YOUR TASK
Retype all of the entries that appear below, keeping them exactly as they are.

DATA FOR PROCESSING
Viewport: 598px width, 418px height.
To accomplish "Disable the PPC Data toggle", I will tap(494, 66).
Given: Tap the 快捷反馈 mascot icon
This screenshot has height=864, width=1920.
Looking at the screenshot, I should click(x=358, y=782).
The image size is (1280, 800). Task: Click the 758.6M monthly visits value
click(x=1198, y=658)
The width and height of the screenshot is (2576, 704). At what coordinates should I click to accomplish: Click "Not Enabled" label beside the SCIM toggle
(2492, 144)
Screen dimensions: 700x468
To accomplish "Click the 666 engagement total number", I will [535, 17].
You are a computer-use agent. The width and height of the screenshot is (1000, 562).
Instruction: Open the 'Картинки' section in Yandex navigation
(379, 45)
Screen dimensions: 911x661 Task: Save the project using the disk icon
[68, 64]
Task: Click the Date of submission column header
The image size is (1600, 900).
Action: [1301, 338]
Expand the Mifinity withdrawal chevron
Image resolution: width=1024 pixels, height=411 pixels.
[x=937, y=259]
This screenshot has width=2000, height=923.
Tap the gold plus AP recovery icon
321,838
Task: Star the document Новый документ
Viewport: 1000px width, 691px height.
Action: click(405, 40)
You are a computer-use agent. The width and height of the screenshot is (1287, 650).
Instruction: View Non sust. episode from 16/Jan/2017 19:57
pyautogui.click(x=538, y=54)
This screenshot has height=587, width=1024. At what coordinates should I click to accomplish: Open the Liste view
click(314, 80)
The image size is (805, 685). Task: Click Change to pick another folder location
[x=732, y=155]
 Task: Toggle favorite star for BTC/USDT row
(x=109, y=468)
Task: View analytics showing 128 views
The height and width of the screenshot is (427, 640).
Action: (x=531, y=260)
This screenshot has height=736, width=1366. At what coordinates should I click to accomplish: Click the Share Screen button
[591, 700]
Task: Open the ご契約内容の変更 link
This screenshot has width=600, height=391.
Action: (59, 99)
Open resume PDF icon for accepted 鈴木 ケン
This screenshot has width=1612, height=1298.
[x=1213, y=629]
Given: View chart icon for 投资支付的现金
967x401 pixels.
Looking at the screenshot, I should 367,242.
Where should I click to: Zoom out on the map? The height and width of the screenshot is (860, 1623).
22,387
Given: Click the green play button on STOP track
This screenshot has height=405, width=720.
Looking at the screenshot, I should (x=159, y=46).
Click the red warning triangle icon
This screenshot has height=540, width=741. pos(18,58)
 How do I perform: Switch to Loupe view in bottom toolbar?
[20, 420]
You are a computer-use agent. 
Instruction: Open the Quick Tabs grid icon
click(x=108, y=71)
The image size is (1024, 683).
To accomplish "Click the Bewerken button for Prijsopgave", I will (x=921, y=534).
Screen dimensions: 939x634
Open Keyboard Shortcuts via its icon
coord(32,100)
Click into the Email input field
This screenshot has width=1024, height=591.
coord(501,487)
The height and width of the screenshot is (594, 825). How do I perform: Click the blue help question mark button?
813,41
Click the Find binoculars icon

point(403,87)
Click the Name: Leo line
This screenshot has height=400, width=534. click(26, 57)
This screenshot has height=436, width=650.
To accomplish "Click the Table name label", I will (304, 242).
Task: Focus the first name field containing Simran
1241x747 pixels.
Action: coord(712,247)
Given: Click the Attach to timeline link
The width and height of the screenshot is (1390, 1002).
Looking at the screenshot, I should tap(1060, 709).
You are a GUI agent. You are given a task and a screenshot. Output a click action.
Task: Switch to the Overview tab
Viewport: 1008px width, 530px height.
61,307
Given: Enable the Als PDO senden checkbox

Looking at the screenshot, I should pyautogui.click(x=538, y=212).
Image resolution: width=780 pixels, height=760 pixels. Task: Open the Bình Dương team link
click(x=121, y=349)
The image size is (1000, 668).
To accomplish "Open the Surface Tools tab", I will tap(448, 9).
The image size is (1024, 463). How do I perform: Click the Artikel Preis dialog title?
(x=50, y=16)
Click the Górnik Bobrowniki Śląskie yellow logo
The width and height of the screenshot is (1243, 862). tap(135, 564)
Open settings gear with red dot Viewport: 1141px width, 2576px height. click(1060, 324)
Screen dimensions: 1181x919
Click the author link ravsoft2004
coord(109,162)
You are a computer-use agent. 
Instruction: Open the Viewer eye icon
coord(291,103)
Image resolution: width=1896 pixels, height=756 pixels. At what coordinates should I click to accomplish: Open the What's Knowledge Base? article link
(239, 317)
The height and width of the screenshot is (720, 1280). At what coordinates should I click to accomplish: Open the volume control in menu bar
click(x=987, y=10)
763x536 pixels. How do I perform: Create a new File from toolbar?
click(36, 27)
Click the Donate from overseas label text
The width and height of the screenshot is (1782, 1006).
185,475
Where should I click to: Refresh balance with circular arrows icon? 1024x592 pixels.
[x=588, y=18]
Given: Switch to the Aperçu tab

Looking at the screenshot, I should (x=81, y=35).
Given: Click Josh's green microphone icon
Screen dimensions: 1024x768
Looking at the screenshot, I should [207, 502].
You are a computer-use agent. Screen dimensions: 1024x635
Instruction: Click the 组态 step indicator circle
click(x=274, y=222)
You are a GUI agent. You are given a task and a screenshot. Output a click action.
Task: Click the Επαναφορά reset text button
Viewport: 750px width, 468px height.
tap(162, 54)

ANSWER TO THIS TASK
Viewport: 598px width, 418px height.
To accomplish "Disable the PPC Data toggle", I will tap(494, 66).
Given: Tap the 快捷反馈 mascot icon
This screenshot has height=864, width=1920.
Looking at the screenshot, I should click(x=358, y=782).
The image size is (1280, 800). Task: Click the 758.6M monthly visits value
click(x=1198, y=658)
The width and height of the screenshot is (2576, 704). At what coordinates should I click to accomplish: Click "Not Enabled" label beside the SCIM toggle
(2492, 144)
Screen dimensions: 700x468
To accomplish "Click the 666 engagement total number", I will [535, 17].
You are a computer-use agent. The width and height of the screenshot is (1000, 562).
Instruction: Open the 'Картинки' section in Yandex navigation
(379, 45)
Screen dimensions: 911x661 Task: Save the project using the disk icon
[68, 64]
Task: Click the Date of submission column header
The image size is (1600, 900).
Action: [1301, 338]
Expand the Mifinity withdrawal chevron
Image resolution: width=1024 pixels, height=411 pixels.
[x=937, y=259]
This screenshot has width=2000, height=923.
Tap the gold plus AP recovery icon
321,838
Task: Star the document Новый документ
Viewport: 1000px width, 691px height.
Action: click(405, 40)
You are a computer-use agent. The width and height of the screenshot is (1287, 650).
Instruction: View Non sust. episode from 16/Jan/2017 19:57
pyautogui.click(x=538, y=54)
This screenshot has height=587, width=1024. At what coordinates should I click to accomplish: Open the Liste view
click(314, 80)
The image size is (805, 685). Task: Click Change to pick another folder location
[x=732, y=155]
 Task: Toggle favorite star for BTC/USDT row
(x=109, y=468)
Task: View analytics showing 128 views
The height and width of the screenshot is (427, 640).
Action: (x=531, y=260)
This screenshot has height=736, width=1366. At what coordinates should I click to accomplish: Click the Share Screen button
[591, 700]
Task: Open the ご契約内容の変更 link
This screenshot has width=600, height=391.
Action: (59, 99)
Open resume PDF icon for accepted 鈴木 ケン
This screenshot has width=1612, height=1298.
[x=1213, y=629]
Given: View chart icon for 投资支付的现金
967x401 pixels.
Looking at the screenshot, I should 367,242.
Where should I click to: Zoom out on the map? The height and width of the screenshot is (860, 1623).
22,387
Given: Click the green play button on STOP track
This screenshot has height=405, width=720.
Looking at the screenshot, I should (x=159, y=46).
Click the red warning triangle icon
This screenshot has height=540, width=741. pos(18,58)
 How do I perform: Switch to Loupe view in bottom toolbar?
[20, 420]
You are a computer-use agent. 
Instruction: Open the Quick Tabs grid icon
click(x=108, y=71)
The image size is (1024, 683).
To accomplish "Click the Bewerken button for Prijsopgave", I will (x=921, y=534).
Screen dimensions: 939x634
Open Keyboard Shortcuts via its icon
coord(32,100)
Click into the Email input field
This screenshot has width=1024, height=591.
coord(501,487)
The height and width of the screenshot is (594, 825). How do I perform: Click the blue help question mark button?
813,41
Click the Find binoculars icon

point(403,87)
Click the Name: Leo line
This screenshot has height=400, width=534. click(26, 57)
This screenshot has height=436, width=650.
To accomplish "Click the Table name label", I will (304, 242).
Task: Focus the first name field containing Simran
1241x747 pixels.
Action: coord(712,247)
Given: Click the Attach to timeline link
The width and height of the screenshot is (1390, 1002).
Looking at the screenshot, I should tap(1060, 709).
You are a GUI agent. You are given a task and a screenshot. Output a click action.
Task: Switch to the Overview tab
Viewport: 1008px width, 530px height.
61,307
Given: Enable the Als PDO senden checkbox

Looking at the screenshot, I should pyautogui.click(x=538, y=212).
Image resolution: width=780 pixels, height=760 pixels. Task: Open the Bình Dương team link
click(x=121, y=349)
The image size is (1000, 668).
To accomplish "Open the Surface Tools tab", I will tap(448, 9).
The image size is (1024, 463). How do I perform: Click the Artikel Preis dialog title?
(x=50, y=16)
Click the Górnik Bobrowniki Śląskie yellow logo
The width and height of the screenshot is (1243, 862). tap(135, 564)
Open settings gear with red dot Viewport: 1141px width, 2576px height. click(1060, 324)
Screen dimensions: 1181x919
Click the author link ravsoft2004
coord(109,162)
You are a computer-use agent. 
Instruction: Open the Viewer eye icon
coord(291,103)
Image resolution: width=1896 pixels, height=756 pixels. At what coordinates should I click to accomplish: Open the What's Knowledge Base? article link
(239, 317)
The height and width of the screenshot is (720, 1280). At what coordinates should I click to accomplish: Open the volume control in menu bar
click(x=987, y=10)
763x536 pixels. How do I perform: Create a new File from toolbar?
click(36, 27)
Click the Donate from overseas label text
The width and height of the screenshot is (1782, 1006).
185,475
Where should I click to: Refresh balance with circular arrows icon? 1024x592 pixels.
[x=588, y=18]
Given: Switch to the Aperçu tab

Looking at the screenshot, I should (x=81, y=35).
Given: Click Josh's green microphone icon
Screen dimensions: 1024x768
Looking at the screenshot, I should [207, 502].
You are a computer-use agent. Screen dimensions: 1024x635
Instruction: Click the 组态 step indicator circle
click(x=274, y=222)
You are a GUI agent. You are given a task and a screenshot. Output a click action.
Task: Click the Επαναφορά reset text button
Viewport: 750px width, 468px height.
tap(162, 54)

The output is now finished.